Marriott Brings Autograph Collection to India With a Palace Hotel in Karnal

Marriott has launched its first Autograph Collection hotel in India, choosing a heritage palace in Karnal over a major metro and signaling stronger demand for design-led, culturally rooted stays.

By Eleanor Price | Edited by Yuliya Karotkaya Published: Updated:
Marriott has launched its first Autograph Collection hotel in India with Noormahal in Karnal, a heritage-led property built around design, culture, and destination appeal. Photo: Marriott

Marriott International has officially launched its Autograph Collection brand in India, and the company’s choice of debut property says a lot about where premium hospitality is heading in the country. Instead of entering through Mumbai, Delhi, or another major gateway city, Marriott has introduced the brand through Noormahal, a palace-style hotel in Karnal, Haryana, about 130 kilometers north of Delhi.

The move may look unusual at first glance, but that is exactly what makes it significant. Autograph Collection has always been built around hotels with a strong individual identity, and Marriott is clearly betting that India’s next wave of high-end travel growth will not be defined only by the biggest cities, but also by places with character, heritage, and a deeper sense of destination.

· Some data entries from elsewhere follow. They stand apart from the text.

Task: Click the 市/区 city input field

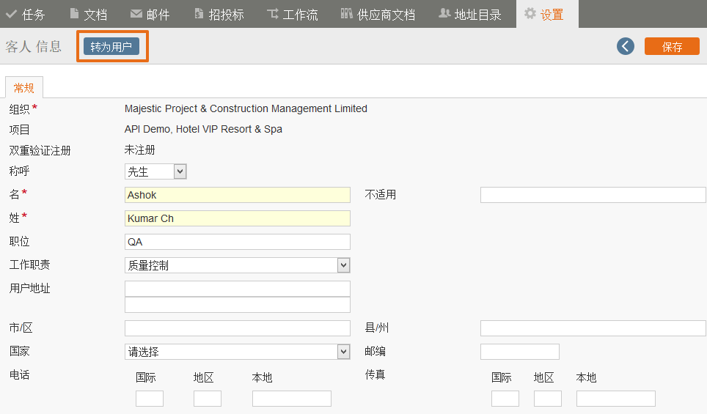Action: pos(237,328)
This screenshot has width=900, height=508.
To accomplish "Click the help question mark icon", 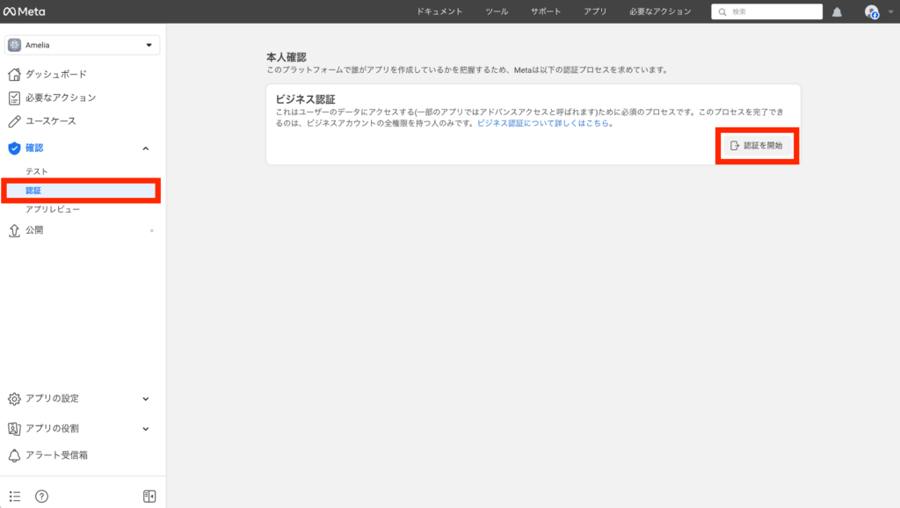I will tap(41, 496).
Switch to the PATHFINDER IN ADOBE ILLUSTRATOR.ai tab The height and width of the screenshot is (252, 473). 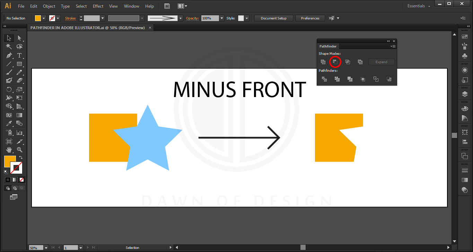pos(87,27)
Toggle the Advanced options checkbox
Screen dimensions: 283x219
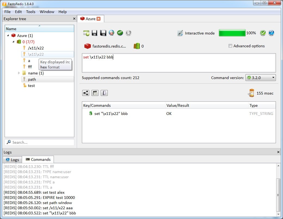click(230, 46)
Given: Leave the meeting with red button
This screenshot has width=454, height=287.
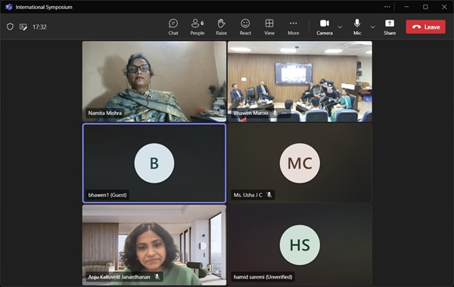Looking at the screenshot, I should click(425, 27).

The new property gives Marriott its 19th brand in India and adds to a rapidly expanding national footprint. Noormahal has 176 keys and sits along the historic Grand Trunk Road, a location that gives it both regional visibility and practical appeal. It can serve as a stopover, a wedding destination, and a gateway for travelers moving onward to leisure markets such as Shimla, Manali, Dehradun, Mussoorie, Amritsar, and Patiala.

In other words, this is not just a palace hotel with decorative value. It is being positioned as a strategic hospitality asset that can capture different segments of travel demand, from short leisure breaks to celebrations and intercity road travel.

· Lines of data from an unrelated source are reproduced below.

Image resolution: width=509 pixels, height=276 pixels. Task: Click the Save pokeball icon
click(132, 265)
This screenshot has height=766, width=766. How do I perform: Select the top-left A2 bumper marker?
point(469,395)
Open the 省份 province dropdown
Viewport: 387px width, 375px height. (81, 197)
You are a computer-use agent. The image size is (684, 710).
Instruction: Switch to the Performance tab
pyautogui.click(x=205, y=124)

What makes the launch especially notable is how closely the property aligns with the Autograph Collection playbook. Marriott has emphasized that the brand looks for hotels with a defined identity and a strong sense of place, and Noormahal appears to offer exactly that. Owned by descendants of Maharaja Ranjit Singh, the property is built around regal architecture, extensive art and artifact collections, and a heritage-led atmosphere that sets it apart from conventional upscale hotels.

At the same time, it has been adapted for the modern luxury traveler with contemporary rooms and suites, dining venues, wellness facilities, and large-scale event infrastructure.

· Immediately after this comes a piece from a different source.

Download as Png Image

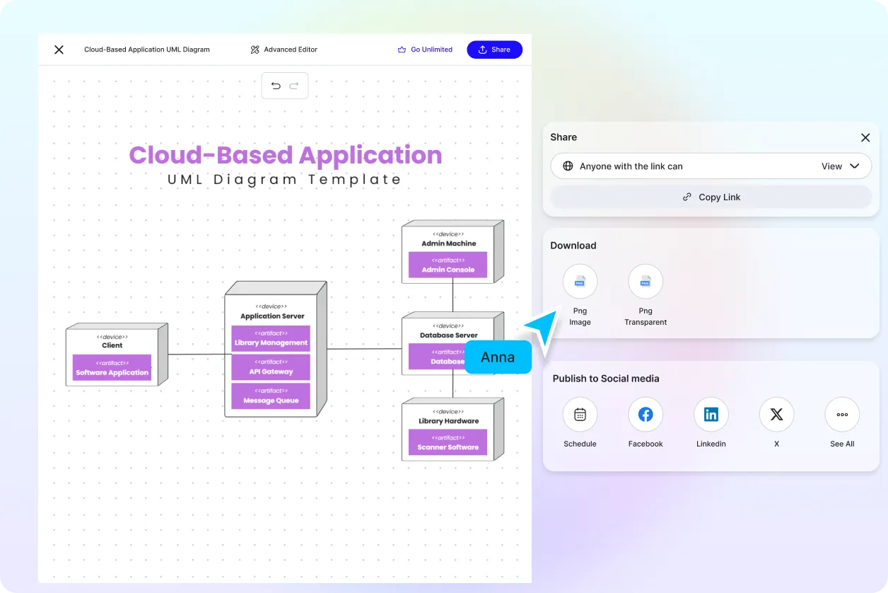click(x=580, y=282)
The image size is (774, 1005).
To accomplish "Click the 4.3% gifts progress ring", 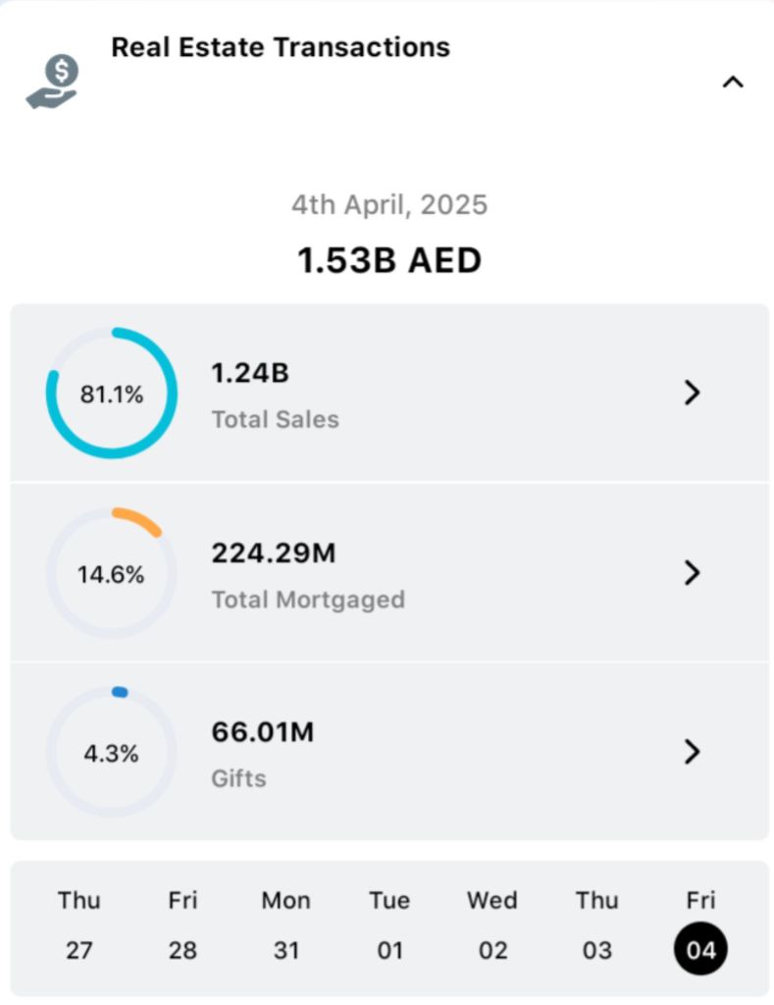I will [x=112, y=753].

The events piece is particularly important. Noormahal is already emerging as a wedding and gatherings venue, and that fits squarely with one of the strongest growth engines in Indian hospitality. Large-format celebrations continue to drive high spending in the premium hotel market, and properties that combine visual identity with significant event space have a clear advantage.

Reports around the launch point to massive indoor and outdoor event capacity, which gives the hotel a stronger commercial foundation than a purely leisure-led palace conversion.

The bigger takeaway is that Marriott sees rising demand in India for stays that feel distinctive, design-conscious, and culturally grounded. The debut of Autograph Collection in Karnal suggests that the company believes luxury and upper-upscale growth will increasingly come from hotels that tell a story, not just hotels in the biggest business districts.